During my stay at Multiplitaxion Inc; I am asked to oversee a project that folks in the management team think is not shipping as effectively as it should. I am given access to the project repository and the mailing list. By the time I close my outlook on the very first day; I see project members communicate using very different medium of communications than the ones I am used to. Somewhere; a connection seems to be missing and they don't seem to be 'talking'.

Emails --- rule how project communication happens; how tasks are assigned; how task completion announcements are made.

On the very first day in the project; I quite literally; get spammed with over a hundred emails.

Emails providing details about mundane; irrelevant facts like:

  1. A programmer just checked in a couple of code file.
  2. A tester is taking the local development database down for five minutes.
  3. A tester is taking SVN update.
  4. The local database is back up again.
  5. Bug IDs of bugs that have been assigned to a particular developer.
  6. Bug IDs of bugs that have been fixed and assigned to a particular tester.

People in this project; had a tendency to paste SVN logs into emails and send those out for every check-in that they did.
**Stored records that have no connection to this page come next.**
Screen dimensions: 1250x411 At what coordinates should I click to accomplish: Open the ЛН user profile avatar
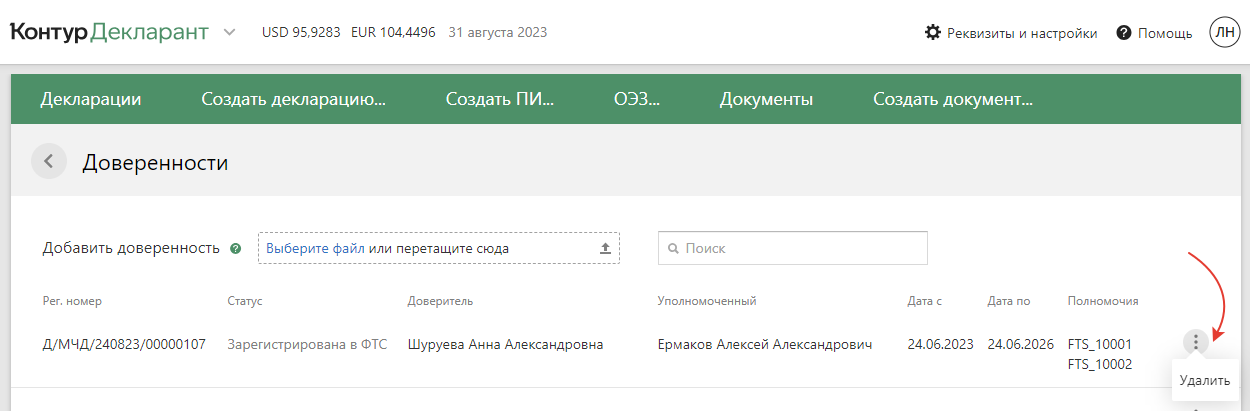(x=1224, y=32)
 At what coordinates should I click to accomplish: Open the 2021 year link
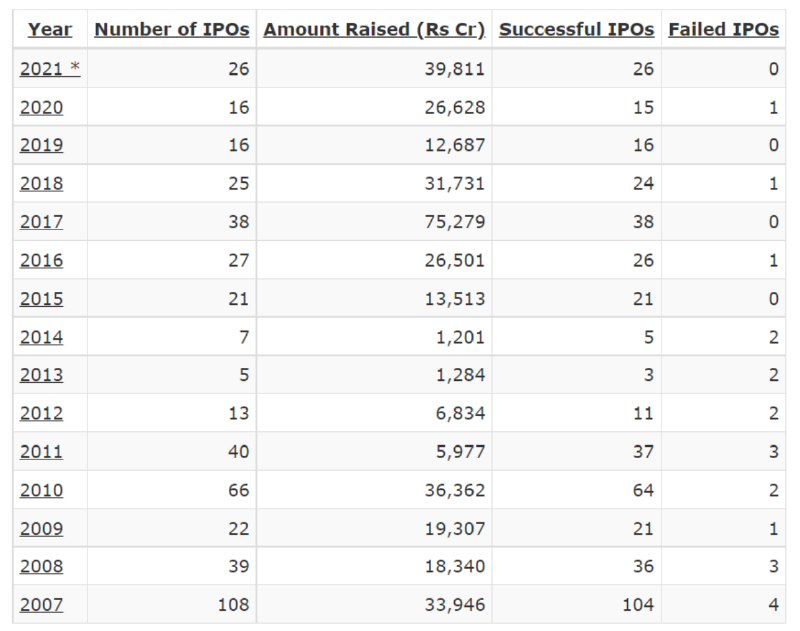42,69
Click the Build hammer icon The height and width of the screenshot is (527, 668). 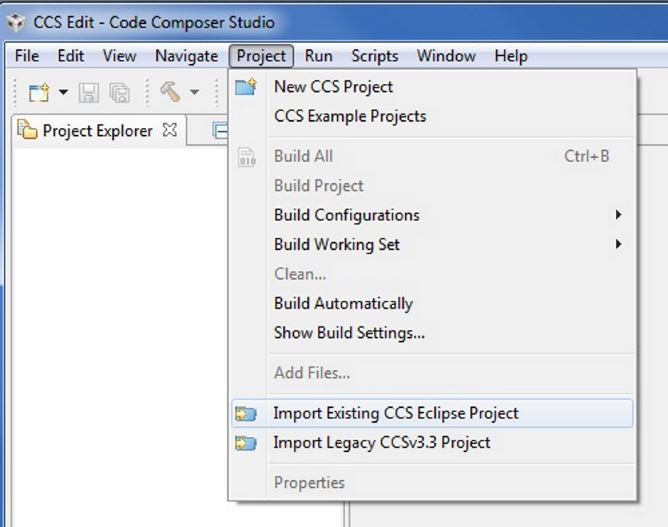pos(170,93)
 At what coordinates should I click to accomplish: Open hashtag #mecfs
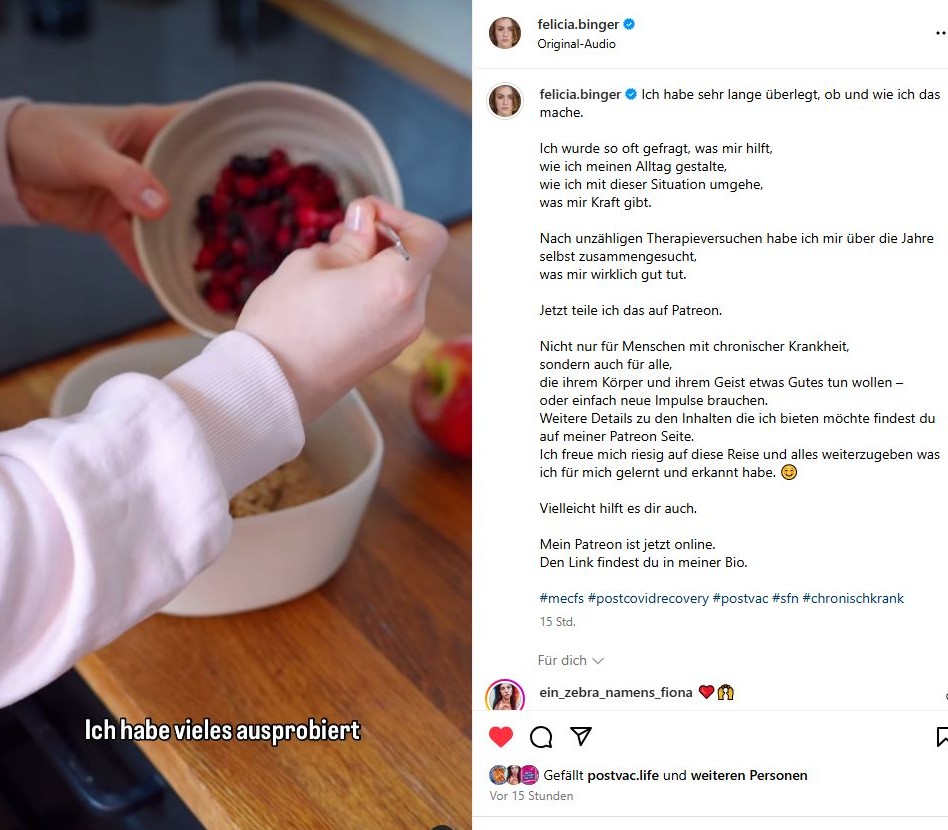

For every piece of work that you did; for every minor assignment you completed; it was expected that you to write an email; and send it out. When you send the email you were expected to  copy the entire team.

Now; to be honest; there was nothing wrong with me getting over a hundred emails. I would have been happy deleting the emails and moving on with my life; but then a hundred plus emails in my inbox meant that:

  1. People on the project were wasting a lot of time writing these emails.
  2. People on the project were wasting a lot of time reading these emails and dealing with random redundant noise.
  3. People on the project were doing some level of CYA.

It was generally believed that if a programmer sent out a cryptic email with a SVN log of a check-in; he basically passed the responsibility of testing the code over to a tester; who was supposed to grab that email; get an update; understand what changed by looking at the log; and test the newly built functionality.

Shivers of chill ran down my spine as I saw the hundred plus emails get downloaded into my mailbox; emails with cryptic signals that you had to monitor like a hawk to see what was getting done or for that matter; what was not getting done. Terror struck with the number of emails I was getting just from this project team; I decided to investigate and find out what started the whole CYA exercise of emailing the entire team every time you did anything.

Turns out; the team had once been told to send out regular email updates on every SVN commit they did. Being the introverts and un-social creatures we as programmers are; every single programmer in the team; even the best of the builders; started following the rule; and in some little perverted corners of their geeky-brains started somewhat enjoying the rule.

When I was asked in a management meeting what it would take to get the team to become fully productive; my response was simple; direct and straight forward. The team was already productive. All you had to do to get things done was cut off their email accounts from them and you would have a golden team that not just flocked well; but communicated and connected with each other.

That dear reader; was of-course easier said than done. After days of trying to convince people to walk up to person in the next cubical and talk; if there was one thing that I learnt it was this: if you want your programmers to succeed; keep them as far away from meetings and emails. Get them white-boards; get them markers and more than anything else get them to talk to each.

So the next time you find yourself writing an email to your colleague; stop. Think. Can you use better forms of communication than a random haphazardly written email? If you must use email; can you limit your audience to people who really need to act on your emails rather than randomly emailing the entire team? Take some time and indulge in some serious soul searching before you press that send button.

After all; you might be spamming your whole team; and you might not even know it.

What is worse; is that you might be spending hours of your day pretending to yourself that you are indulging in an act that is professional when all you are doing is indulging in a CYA excursive; wasting your time and the time of those who work with you.

Facing a problem fixing that code you are working on?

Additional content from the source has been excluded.